Asia matters for America. China is the third biggest consumer of American goods, after Canada and Mexico. The No. 4 spot belongs to the Association of Southeast Asian Nations (ASEAN), the 10-nation bloc that was founded, with American prodding, as a bulwark against communism in the 1960s. China's economic resilience (8.7% GDP growth in 2009) helped the U.S. and other developed nations avoid even worse pain from the global financial crisis. The only other major economies that posted decent growth in an otherwise dismal year? India and Indonesia. Asia, in other words, thinks it is shoring up the global economy — and it wants its efforts appreciated.

Obama has spoken persuasively about Asia's significance. Last November, on his first visit to the continent as President, Obama vowed to address a perception that the George W. Bush Administration had overlooked Washington's Pacific allies. "I want every American to know that we have a stake in the future of this region," Obama said in Tokyo, "because what happens here has a direct effect on our lives at home." But since then the Obama Administration has dropped the ball on promoting U.S.-Asia trade, neglecting to implement regional free-trade pacts. "We do hope that [Obama's Asia visit] will not be like Santa Claus coming and just giving a few gifts and then flying away," says Thailand's Deputy Commerce Minister Alongkorn Ponlaboot, who has criticized what many Asians perceive as American protectionism. "Because what we need from America is conviction and sincerity that translate into real action."

Why Indonesia Matters
Indonesia deserves just that. Obama's trip is crucial for introducing Americans to a country that may not evoke much beyond earthquakes and tsunamis but is nevertheless key to U.S. interests. A 17,000-island archipelago, Indonesia boasts the world's biggest Muslim population. It is also the world's third largest democracy (after India and the U.S.), proving that Islam need not be the enemy of political freedom. Back when Obama lived in Jakarta, where his American mother was an anthropologist and aid worker, Indonesia was ruled by a dictator and mired in poverty. Today, it is a proud member of the G-20 club of wealthiest economies. While much of Indonesia is still poor (18% live under the poverty line), the country is finally using the profits from its plentiful natural resources, such as natural gas and a horde of minerals, to lift up its citizens. "Foreigners used to think of Indonesia as a place of natural disasters," says Gita Wirjawan, the head of the nation's investment board, who earlier this year traveled to the U.S. to drum up interest in his homeland. "But now they realize that this is a $550 billion economy that's on an upward trajectory."

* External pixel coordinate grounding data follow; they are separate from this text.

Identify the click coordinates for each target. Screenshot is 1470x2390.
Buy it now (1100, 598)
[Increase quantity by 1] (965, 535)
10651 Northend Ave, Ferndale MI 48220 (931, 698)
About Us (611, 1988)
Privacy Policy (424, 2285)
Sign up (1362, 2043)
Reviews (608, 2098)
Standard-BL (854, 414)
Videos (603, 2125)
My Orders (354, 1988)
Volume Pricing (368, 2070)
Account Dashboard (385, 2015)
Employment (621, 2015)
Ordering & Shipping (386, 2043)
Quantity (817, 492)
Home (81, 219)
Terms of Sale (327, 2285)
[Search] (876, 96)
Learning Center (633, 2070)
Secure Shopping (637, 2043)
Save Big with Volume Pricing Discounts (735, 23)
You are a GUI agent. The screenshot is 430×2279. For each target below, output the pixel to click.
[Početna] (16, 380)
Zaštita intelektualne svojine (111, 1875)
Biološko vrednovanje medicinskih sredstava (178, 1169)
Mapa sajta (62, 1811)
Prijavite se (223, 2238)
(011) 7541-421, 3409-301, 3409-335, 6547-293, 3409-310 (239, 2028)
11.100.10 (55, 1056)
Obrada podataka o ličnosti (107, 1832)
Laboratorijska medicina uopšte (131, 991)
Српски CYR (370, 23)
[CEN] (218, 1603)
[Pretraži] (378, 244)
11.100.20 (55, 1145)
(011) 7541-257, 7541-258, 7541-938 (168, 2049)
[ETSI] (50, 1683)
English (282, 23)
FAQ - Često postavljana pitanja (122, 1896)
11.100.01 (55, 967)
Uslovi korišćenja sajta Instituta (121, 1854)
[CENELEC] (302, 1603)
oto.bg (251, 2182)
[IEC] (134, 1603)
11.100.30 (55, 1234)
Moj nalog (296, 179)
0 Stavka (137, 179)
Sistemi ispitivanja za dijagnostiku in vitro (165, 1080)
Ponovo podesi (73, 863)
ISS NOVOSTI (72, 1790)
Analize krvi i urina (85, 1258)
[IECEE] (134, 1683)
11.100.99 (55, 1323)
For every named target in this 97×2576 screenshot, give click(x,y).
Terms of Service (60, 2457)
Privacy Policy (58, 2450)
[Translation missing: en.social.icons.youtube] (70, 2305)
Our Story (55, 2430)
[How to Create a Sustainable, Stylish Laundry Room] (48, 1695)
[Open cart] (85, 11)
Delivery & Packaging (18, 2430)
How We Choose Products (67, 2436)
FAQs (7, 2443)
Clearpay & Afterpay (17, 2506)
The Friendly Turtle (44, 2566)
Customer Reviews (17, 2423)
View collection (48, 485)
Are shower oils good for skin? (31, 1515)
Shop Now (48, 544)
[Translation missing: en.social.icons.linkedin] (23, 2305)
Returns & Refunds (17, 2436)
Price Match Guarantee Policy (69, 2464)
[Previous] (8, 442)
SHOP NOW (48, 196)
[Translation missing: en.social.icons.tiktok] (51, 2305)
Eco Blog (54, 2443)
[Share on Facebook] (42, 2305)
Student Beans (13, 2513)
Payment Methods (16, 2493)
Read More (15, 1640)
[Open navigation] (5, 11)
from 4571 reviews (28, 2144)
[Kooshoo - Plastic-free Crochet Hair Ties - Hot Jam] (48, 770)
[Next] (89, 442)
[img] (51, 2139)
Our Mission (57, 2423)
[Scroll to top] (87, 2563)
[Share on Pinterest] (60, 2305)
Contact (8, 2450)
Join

That's partly because Indonesia has done well fighting terrorism. Most Indonesians practice a syncretic, moderate form of Islam. Yet a small band of homegrown extremists is waging a bloody jihad. A string of bombing campaigns, striking everywhere from Jakarta to the holiday isle of Bali, has claimed hundreds of foreign and local lives over the past eight years. Just weeks before Obama was due in Indonesia, police shot dead at an Internet café outside Jakarta a man believed to have orchestrated the 2002 bombings of two Bali nightclubs. Indonesia's efforts to counter its terror threat — so far it has had impressive success in netting hundreds of suspected extremists and re-educating youths susceptible to the call of militant clerics — can provide the world lessons on how to excise the cancer of religiously inspired violence from the Islamic faith.

There's no question that orthodox dogma is gaining sway in Indonesia, like elsewhere in the Muslim world. In Jakarta, for instance, the number of women wearing headscarves has increased dramatically compared to a decade ago. As local governments have gained more autonomy, some have implemented a variety of Islamic-based legislation — ranging from enforced Koran literacy for Muslim children to the as-yet-unenforced stoning to death for adultery — despite the fact that Indonesia is officially a secular nation. At Menteng Elementary School where Obama once studied, the principal and many teachers wear veils. The Muslim prayer room in the public school is much larger than it was when Obama attended classes there.